Mark public API functions as unsafe. (#90)

* Mark public API functions as unsafe.

This marks the public hostcalls functions as unsafe.

This is generalizing from Rust's `from_raw_fd` function, which is
unsafe. The observation is that nothing prevents code using this
function from passing a bogus or stale dangling file descriptor and
corrupting an arbitrary open stream.

Technically, some of these functions don't use file descriptors, such as
random, clocks, and a few others. However I expect that in the future,
random and clocks will switch to using file descriptors anyway, and it
keeps the macro definitions simpler if we only have to handle one form.

* Mark WasiCtx functions that operate on file descriptors unsafe too.

* `fd_filestat_set_times_impl` doesn't need to be unsafe.

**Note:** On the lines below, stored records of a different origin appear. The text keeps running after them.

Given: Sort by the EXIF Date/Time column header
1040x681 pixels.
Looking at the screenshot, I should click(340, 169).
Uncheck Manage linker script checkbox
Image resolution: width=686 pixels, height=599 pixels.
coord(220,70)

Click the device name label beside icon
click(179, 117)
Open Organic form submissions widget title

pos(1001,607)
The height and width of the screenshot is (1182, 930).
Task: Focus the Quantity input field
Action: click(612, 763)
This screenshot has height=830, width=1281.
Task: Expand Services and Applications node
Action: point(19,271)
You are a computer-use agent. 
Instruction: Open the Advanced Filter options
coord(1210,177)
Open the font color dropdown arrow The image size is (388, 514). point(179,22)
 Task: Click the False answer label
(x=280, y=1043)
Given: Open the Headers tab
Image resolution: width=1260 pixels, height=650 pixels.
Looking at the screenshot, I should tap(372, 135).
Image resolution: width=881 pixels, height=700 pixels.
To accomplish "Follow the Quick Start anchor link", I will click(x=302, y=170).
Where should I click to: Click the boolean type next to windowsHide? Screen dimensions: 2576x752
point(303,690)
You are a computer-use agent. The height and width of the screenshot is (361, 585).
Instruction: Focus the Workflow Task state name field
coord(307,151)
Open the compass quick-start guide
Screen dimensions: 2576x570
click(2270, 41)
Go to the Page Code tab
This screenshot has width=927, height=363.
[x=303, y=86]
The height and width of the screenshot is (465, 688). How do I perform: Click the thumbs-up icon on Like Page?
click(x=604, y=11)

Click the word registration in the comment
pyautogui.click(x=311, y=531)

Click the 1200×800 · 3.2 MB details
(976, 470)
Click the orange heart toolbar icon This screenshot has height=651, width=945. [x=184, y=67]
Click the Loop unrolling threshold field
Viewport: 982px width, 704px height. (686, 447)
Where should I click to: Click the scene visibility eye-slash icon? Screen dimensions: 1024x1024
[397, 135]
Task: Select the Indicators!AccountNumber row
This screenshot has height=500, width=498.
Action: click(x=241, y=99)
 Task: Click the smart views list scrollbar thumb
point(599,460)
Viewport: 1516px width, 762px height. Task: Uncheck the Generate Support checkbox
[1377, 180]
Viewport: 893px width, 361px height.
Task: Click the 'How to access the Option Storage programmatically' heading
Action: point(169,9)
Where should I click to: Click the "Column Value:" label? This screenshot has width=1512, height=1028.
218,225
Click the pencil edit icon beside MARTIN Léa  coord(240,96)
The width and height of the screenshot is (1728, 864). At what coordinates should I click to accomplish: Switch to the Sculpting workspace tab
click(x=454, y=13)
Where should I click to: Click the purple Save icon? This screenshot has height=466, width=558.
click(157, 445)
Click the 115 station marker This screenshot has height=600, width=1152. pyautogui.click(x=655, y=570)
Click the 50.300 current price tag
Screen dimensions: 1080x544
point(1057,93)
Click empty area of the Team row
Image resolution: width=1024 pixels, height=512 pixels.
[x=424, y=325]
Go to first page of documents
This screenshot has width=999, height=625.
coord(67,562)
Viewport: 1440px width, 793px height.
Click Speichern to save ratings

* Remove unnecessary unsafes

src/ctx.rs

@@ -163,11 +163,11 @@ impl WasiCtx {
             .and_then(|ctx| ctx.build())
     }
 
-    pub(crate) fn contains_fd_entry(&self, fd: host::__wasi_fd_t) -> bool {
+    pub(crate) unsafe fn contains_fd_entry(&self, fd: host::__wasi_fd_t) -> bool {
         self.fds.contains_key(&fd)
     }
 
-    pub(crate) fn get_fd_entry(
+    pub(crate) unsafe fn get_fd_entry(
         &self,
         fd: host::__wasi_fd_t,
         rights_base: host::__wasi_rights_t,
@@ -180,7 +180,7 @@ impl WasiCtx {
         }
     }
 
-    pub(crate) fn get_fd_entry_mut(
+    pub(crate) unsafe fn get_fd_entry_mut(
         &mut self,
         fd: host::__wasi_fd_t,
         rights_base: host::__wasi_rights_t,